§ **Brief**
In the entries below, how many lines contain "agent"? Answer with the number and nothing else.

[Opening Dataset section]

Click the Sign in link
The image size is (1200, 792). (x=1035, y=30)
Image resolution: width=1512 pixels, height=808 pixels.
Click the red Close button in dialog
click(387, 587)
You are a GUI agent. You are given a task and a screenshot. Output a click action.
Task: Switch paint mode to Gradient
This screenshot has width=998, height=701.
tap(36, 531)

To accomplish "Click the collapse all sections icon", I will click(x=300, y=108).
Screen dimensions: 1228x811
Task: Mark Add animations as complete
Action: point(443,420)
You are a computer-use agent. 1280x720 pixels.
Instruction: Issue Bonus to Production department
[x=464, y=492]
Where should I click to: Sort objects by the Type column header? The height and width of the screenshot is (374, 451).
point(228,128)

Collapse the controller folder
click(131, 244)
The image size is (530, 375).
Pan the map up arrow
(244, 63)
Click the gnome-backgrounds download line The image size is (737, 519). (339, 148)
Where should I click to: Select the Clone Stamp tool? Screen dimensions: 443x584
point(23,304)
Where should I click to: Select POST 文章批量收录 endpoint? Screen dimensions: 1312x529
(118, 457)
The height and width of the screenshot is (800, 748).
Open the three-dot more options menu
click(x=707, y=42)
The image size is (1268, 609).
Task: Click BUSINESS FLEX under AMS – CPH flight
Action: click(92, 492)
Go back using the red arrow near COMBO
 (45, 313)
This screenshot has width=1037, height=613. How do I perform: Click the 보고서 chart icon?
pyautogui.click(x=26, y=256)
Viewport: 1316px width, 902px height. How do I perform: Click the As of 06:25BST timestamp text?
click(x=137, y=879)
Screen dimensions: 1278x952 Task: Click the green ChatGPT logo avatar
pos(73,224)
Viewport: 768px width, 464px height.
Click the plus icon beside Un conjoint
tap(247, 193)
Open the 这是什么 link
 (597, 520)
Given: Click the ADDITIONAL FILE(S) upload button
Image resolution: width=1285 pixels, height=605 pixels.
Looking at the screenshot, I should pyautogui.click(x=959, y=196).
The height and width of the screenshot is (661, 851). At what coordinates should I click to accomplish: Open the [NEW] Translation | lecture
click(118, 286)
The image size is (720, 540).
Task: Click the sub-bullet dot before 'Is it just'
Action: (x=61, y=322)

[Closing Dataset section]

§ **Problem solution**
2